Saved entries

☆ ☆ ☆

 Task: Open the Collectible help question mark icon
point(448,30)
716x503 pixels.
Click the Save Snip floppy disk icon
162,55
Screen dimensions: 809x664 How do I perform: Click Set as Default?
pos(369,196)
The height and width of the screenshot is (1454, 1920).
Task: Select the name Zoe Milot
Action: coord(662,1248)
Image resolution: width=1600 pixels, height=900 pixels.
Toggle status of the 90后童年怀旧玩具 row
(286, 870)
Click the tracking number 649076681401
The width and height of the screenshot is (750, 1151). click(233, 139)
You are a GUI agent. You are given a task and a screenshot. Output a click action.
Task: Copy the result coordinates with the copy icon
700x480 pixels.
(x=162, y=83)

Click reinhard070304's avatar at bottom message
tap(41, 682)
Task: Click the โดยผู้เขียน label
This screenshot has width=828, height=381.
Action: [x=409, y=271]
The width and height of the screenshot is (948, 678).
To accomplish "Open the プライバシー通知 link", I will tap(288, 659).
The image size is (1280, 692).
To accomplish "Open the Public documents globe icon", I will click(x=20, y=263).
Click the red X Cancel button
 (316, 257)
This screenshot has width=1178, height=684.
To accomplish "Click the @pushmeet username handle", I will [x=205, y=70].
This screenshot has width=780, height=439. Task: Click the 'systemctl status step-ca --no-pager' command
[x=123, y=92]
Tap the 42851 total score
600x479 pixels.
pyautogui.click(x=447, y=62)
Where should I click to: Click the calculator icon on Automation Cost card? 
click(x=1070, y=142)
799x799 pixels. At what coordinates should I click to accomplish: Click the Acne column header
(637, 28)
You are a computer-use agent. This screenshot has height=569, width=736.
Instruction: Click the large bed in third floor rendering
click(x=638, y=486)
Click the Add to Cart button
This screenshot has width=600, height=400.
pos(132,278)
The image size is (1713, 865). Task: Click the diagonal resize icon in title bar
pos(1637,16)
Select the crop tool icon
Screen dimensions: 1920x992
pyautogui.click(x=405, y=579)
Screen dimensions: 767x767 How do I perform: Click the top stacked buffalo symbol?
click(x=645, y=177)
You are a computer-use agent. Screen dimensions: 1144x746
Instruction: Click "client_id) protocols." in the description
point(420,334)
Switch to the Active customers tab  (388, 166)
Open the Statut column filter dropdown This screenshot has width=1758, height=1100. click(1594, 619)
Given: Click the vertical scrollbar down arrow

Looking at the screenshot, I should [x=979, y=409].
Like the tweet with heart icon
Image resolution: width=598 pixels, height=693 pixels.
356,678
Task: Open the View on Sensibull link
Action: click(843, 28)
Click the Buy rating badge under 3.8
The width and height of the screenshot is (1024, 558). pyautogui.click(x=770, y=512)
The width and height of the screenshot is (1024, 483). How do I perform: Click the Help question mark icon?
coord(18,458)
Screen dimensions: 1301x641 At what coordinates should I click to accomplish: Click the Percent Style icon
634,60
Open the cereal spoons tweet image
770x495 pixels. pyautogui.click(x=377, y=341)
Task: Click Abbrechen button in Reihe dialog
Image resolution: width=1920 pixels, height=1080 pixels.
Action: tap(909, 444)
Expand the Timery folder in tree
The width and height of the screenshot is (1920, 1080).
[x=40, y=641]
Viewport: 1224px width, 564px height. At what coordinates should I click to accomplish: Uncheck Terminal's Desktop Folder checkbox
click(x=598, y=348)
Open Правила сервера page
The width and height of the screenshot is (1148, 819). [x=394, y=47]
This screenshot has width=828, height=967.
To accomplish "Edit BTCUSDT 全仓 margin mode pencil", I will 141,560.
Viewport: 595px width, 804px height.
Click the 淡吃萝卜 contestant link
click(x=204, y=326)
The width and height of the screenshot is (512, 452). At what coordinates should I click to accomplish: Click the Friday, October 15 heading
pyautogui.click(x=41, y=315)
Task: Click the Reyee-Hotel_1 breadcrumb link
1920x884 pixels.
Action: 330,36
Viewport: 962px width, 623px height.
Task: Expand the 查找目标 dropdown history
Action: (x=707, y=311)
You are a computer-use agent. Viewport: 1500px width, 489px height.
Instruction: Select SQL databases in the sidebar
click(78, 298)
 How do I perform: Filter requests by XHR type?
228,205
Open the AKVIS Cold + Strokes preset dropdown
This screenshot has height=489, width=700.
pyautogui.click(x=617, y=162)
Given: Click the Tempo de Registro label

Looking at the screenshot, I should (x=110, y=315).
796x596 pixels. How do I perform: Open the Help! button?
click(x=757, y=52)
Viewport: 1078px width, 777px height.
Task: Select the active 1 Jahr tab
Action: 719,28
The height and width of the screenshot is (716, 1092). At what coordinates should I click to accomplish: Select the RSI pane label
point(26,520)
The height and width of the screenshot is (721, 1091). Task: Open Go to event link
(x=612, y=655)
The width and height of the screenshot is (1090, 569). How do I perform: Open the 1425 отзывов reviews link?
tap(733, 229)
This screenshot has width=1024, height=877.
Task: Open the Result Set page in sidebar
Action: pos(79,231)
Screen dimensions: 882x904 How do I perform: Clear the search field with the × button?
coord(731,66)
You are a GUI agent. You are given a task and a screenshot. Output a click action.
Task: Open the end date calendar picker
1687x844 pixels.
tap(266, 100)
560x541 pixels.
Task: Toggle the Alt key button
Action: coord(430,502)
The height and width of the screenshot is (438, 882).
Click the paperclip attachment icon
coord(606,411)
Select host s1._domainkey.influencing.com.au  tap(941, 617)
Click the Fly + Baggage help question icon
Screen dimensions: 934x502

☆ ☆ ☆

What this task involves: Extract all lines of the records above that include "computer".

Solution:
You are a computer-use agent. This screenshot has height=569, width=736.
You are a computer-use agent. Screen dimensions: 1144x746
You are a computer-use agent. Viewport: 1500px width, 489px height.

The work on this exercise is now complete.